## WHAT THIS TASK INVOLVES
For each line below that contains the word "pencil", return that line.

## TASK DATA
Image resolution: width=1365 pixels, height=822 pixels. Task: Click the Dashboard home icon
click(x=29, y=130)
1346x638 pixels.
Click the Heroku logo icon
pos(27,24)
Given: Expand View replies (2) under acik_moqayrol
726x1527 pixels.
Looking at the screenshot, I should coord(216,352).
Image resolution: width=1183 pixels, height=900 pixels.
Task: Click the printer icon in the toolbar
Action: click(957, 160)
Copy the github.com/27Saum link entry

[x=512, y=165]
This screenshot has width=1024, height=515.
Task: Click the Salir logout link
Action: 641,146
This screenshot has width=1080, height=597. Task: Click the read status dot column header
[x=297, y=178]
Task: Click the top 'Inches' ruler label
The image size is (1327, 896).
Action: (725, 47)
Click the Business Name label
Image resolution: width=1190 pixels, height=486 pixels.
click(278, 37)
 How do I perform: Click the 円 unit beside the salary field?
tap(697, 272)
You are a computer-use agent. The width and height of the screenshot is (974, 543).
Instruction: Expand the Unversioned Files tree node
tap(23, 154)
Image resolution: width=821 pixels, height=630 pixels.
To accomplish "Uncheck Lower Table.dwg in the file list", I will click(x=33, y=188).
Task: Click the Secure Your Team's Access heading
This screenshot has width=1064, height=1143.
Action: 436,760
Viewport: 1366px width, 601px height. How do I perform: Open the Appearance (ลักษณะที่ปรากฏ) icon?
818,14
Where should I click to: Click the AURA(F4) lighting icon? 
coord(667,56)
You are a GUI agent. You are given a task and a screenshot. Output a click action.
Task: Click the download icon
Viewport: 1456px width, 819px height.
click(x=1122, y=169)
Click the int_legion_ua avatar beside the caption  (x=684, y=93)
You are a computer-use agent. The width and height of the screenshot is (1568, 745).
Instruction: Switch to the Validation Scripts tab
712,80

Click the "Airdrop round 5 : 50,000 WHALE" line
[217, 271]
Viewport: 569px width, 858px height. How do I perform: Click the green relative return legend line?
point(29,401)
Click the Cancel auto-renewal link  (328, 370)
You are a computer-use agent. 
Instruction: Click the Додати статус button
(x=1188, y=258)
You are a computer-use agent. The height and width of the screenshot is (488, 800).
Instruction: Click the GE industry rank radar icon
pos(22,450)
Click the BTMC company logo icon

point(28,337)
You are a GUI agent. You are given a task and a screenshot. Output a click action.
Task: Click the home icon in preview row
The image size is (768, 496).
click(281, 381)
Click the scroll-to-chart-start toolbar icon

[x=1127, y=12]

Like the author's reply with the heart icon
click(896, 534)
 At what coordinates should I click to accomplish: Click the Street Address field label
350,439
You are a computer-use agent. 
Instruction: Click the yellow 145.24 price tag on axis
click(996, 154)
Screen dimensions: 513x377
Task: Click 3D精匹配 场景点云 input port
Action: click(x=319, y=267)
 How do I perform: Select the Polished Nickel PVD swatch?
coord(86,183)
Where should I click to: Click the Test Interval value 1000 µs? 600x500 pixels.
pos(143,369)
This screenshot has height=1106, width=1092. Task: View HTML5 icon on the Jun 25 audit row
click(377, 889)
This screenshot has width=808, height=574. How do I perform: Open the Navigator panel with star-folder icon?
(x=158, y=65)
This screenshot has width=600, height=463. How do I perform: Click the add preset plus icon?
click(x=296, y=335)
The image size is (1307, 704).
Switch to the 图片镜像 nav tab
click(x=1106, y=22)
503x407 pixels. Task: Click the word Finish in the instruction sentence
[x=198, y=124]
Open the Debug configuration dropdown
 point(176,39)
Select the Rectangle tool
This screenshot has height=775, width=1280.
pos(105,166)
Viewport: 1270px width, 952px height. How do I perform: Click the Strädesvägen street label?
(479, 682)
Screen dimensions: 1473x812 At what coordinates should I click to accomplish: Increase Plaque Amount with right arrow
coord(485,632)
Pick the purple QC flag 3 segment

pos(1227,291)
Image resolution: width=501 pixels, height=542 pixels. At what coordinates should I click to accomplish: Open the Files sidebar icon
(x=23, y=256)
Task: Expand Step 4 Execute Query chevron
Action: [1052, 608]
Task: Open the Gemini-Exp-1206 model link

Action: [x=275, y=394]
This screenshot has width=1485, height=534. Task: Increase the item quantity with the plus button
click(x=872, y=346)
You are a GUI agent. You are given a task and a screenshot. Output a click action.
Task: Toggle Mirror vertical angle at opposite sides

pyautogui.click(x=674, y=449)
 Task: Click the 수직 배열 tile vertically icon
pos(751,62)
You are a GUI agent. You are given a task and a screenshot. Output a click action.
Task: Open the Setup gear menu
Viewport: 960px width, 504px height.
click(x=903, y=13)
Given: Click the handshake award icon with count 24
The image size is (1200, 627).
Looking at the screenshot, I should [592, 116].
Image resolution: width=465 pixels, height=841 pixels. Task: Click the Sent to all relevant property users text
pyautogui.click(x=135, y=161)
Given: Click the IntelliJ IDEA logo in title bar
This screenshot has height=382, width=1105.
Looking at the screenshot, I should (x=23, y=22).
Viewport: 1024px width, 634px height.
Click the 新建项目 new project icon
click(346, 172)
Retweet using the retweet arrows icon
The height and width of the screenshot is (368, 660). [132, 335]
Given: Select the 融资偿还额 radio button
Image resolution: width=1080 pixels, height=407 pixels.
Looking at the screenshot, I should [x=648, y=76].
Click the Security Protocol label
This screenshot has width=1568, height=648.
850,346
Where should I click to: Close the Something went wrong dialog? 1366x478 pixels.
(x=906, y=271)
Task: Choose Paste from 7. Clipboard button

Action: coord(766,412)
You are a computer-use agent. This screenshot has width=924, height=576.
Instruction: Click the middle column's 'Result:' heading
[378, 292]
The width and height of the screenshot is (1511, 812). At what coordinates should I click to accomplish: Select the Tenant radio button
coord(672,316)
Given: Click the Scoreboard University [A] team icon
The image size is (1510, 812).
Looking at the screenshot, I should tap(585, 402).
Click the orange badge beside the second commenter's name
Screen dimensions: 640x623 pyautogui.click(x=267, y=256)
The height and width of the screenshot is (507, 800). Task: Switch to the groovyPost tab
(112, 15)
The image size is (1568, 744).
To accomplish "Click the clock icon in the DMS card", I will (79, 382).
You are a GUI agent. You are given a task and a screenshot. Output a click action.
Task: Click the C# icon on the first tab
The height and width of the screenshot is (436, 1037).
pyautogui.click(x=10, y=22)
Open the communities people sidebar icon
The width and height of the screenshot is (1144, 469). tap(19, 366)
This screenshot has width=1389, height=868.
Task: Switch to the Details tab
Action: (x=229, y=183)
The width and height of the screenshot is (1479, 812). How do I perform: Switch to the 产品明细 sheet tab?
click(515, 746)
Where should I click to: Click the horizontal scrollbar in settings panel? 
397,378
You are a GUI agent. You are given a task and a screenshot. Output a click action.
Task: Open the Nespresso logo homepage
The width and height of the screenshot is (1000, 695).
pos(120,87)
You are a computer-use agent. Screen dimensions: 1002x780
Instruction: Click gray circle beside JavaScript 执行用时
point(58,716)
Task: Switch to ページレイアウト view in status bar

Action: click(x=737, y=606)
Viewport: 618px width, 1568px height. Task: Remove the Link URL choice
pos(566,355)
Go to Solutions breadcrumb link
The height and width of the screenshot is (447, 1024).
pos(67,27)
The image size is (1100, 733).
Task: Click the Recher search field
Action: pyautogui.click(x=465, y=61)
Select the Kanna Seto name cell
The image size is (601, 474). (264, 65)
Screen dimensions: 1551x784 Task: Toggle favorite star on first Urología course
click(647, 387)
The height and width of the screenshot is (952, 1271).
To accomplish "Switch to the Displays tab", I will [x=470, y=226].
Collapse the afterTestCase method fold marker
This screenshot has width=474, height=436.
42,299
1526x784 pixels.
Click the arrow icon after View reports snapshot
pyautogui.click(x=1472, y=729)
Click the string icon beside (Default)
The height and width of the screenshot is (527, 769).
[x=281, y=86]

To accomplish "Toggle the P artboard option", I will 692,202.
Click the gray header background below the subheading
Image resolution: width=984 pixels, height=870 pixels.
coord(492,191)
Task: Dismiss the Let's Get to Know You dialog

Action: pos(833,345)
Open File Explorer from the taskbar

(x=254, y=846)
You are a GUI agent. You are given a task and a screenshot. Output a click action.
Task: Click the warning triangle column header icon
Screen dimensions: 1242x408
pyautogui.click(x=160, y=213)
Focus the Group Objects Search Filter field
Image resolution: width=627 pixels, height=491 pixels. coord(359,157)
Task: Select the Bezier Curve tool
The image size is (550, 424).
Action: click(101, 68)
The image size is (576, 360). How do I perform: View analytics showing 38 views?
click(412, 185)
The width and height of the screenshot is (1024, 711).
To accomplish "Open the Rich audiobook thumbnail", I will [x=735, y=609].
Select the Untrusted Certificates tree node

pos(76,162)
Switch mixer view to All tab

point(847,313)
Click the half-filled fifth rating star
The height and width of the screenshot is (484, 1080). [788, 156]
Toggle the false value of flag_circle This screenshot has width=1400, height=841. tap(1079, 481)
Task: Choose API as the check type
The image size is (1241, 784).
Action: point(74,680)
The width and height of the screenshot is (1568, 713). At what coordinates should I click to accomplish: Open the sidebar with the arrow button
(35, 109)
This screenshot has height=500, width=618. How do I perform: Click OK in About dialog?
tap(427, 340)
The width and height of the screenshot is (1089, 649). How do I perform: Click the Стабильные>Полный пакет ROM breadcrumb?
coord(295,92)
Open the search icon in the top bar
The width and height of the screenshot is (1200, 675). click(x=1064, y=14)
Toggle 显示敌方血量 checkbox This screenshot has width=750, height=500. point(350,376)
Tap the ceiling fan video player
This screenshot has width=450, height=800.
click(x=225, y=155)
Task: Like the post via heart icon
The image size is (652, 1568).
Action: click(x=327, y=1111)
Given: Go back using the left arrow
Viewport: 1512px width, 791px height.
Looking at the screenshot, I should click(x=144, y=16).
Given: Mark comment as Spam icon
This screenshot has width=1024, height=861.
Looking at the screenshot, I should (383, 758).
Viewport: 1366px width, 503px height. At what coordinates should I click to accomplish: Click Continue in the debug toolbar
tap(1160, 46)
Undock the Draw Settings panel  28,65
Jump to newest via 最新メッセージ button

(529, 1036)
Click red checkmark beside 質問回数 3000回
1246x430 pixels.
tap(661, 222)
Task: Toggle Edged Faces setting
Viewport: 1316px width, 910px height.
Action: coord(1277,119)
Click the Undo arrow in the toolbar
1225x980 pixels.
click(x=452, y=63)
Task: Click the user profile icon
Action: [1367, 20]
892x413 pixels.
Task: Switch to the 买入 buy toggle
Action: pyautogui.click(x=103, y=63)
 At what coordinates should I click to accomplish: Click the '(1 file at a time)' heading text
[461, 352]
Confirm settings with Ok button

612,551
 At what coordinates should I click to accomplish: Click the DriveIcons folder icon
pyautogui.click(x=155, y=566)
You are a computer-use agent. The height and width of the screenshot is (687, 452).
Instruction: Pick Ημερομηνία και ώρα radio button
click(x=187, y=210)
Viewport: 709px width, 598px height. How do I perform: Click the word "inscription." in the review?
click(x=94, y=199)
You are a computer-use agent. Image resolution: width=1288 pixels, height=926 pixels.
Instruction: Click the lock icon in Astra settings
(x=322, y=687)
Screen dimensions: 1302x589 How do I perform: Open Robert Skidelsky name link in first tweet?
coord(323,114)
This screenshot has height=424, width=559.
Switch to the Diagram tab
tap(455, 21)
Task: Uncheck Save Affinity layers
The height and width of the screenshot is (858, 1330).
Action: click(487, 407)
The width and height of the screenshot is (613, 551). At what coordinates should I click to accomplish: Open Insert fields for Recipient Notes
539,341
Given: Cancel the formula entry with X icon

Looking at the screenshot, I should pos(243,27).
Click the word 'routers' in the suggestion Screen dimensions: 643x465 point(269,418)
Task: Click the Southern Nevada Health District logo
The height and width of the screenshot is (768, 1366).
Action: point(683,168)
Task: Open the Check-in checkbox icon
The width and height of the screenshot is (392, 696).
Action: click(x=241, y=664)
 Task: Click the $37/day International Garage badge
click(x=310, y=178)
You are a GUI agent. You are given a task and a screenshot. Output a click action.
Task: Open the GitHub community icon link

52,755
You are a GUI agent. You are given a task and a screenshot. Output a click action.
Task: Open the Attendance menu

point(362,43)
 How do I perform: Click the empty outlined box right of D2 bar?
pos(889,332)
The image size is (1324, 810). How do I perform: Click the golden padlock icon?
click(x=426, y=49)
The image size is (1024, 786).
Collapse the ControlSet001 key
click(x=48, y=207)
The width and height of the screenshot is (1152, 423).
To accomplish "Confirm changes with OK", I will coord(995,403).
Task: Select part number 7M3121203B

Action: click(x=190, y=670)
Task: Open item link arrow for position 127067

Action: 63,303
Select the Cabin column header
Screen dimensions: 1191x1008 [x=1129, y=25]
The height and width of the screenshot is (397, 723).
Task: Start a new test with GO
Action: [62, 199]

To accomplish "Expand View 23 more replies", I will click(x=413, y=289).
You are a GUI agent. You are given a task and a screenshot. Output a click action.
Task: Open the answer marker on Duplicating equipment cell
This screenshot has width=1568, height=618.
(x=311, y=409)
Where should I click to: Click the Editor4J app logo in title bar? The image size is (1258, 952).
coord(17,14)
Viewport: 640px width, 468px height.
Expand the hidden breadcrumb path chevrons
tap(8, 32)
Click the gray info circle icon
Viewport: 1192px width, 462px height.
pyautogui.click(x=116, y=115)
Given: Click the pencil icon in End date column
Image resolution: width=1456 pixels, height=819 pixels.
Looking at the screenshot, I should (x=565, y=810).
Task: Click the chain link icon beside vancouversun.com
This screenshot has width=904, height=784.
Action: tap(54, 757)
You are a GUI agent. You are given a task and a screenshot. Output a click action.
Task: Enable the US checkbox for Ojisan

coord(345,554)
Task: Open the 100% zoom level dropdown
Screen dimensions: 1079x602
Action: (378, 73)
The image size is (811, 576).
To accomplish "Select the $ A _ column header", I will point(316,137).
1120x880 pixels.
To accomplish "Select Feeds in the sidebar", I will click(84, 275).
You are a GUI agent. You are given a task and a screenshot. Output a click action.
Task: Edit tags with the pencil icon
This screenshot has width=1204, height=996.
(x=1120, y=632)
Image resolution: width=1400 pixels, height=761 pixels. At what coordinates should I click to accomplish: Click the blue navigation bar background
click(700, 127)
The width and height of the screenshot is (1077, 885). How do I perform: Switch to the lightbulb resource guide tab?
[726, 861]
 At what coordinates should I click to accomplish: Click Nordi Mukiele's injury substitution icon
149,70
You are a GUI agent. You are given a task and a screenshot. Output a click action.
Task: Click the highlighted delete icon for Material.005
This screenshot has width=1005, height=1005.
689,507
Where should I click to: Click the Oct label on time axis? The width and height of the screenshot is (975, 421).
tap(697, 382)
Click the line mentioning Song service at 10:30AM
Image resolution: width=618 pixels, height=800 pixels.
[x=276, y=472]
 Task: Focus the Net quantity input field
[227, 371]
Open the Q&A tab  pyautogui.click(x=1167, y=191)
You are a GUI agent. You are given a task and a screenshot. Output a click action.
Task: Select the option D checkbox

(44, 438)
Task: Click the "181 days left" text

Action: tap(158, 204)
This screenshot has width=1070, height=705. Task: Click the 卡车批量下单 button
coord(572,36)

## ANSWER FOR THIS EXERCISE
Given: Click the pencil icon in End date column
Task: Edit tags with the pencil icon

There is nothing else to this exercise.